Dynamic programming is a problem-solving technique that involves breaking down a complex problem into smaller overlapping subproblems and solving each subproblem only once. It is particularly useful when a problem has overlapping subproblems and exhibits the property of optimal substructure.
The main idea behind dynamic programming is to store the solutions to the subproblems in a table or memoization array, so that when a subproblem is encountered again, its solution can be looked up rather than recomputed.

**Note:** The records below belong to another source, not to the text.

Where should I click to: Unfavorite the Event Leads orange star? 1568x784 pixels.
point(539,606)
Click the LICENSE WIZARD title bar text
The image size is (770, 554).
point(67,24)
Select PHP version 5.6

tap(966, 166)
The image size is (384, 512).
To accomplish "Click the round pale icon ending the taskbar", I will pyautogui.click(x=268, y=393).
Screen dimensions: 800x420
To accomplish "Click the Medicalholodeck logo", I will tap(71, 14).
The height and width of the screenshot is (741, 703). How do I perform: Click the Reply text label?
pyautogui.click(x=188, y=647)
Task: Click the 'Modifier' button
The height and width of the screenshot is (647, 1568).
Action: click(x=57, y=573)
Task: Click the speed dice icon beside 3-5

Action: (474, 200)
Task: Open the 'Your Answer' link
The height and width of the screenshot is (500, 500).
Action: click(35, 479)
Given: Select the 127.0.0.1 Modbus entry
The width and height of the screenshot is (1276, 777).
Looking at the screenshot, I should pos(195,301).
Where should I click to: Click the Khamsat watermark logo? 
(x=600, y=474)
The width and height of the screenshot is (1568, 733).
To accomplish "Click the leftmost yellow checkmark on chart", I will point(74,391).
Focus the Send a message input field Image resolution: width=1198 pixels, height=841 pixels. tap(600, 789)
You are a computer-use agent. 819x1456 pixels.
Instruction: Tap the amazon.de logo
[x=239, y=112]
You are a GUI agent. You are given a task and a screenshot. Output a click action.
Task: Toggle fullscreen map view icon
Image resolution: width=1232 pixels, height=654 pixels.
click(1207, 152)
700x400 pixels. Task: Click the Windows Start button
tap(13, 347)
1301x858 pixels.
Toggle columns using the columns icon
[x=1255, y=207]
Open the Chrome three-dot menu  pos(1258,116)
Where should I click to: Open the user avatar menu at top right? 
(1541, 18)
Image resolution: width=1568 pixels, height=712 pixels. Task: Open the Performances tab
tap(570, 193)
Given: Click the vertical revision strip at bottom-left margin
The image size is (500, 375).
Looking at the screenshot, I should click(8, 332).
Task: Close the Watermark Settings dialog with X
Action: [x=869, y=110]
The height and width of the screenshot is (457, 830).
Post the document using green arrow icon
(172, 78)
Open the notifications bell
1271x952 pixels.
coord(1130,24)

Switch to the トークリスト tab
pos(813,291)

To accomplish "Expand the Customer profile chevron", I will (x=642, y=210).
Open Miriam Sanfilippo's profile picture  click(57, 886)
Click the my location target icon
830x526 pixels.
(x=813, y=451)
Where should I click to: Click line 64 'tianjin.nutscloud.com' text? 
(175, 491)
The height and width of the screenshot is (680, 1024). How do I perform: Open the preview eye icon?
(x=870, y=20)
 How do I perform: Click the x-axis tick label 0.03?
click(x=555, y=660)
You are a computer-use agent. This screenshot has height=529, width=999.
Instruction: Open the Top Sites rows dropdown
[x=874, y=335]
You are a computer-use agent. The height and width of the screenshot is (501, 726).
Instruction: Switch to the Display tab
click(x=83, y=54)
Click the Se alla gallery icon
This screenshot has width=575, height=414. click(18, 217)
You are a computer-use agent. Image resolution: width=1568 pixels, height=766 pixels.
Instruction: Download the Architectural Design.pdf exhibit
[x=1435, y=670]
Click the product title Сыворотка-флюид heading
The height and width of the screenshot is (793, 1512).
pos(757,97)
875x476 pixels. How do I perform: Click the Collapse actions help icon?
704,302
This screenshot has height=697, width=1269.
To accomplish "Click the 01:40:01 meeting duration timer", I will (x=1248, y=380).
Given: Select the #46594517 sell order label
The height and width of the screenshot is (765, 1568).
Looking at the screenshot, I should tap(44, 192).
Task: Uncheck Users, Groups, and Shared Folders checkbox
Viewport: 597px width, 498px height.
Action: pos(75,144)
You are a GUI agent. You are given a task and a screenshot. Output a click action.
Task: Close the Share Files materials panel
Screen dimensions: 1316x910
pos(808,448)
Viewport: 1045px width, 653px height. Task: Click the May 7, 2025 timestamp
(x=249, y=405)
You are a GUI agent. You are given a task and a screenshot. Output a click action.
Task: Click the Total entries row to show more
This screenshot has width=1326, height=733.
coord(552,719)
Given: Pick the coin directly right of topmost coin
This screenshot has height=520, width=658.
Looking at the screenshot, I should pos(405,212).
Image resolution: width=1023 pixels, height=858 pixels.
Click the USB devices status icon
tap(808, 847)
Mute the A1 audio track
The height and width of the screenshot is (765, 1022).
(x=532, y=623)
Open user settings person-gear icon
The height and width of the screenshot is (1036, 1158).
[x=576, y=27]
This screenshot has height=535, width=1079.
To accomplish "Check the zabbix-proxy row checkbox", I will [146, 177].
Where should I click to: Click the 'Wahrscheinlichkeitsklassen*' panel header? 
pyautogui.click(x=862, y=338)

This approach reduces the time complexity of the algorithm by avoiding redundant computations.
Dynamic programming typically involves the following steps:
- Characterize the structure of an optimal solution: Identify the elements that make up the problem and define the relationships between them.
- Define the value of an optimal solution recursively: Express the value of the problem in terms of the values of its smaller subproblems.
- Compute the value of an optimal solution in a bottom-up fashion: Solve the subproblems in a specific order, typically from the smallest subproblems up to the original problem, using the memoization table to avoid redundant computations.
- Construct an optimal solution from the computed information: Based on the memoization table or the computed values, trace back and build the final solution.
Dynamic programming is often used to solve optimization problems, such as finding the shortest path in a graph, finding the maximum value in a sequence, or solving knapsack problems. It is also applied in various fields, including computer science, operations research, economics, and bioinformatics, among others.
Some classic examples of dynamic programming algorithms are the Fibonacci sequence, the Knapsack problem, the Longest Common Subsequence problem, and Dijkstra\’s algorithm for finding the shortest path in a graph.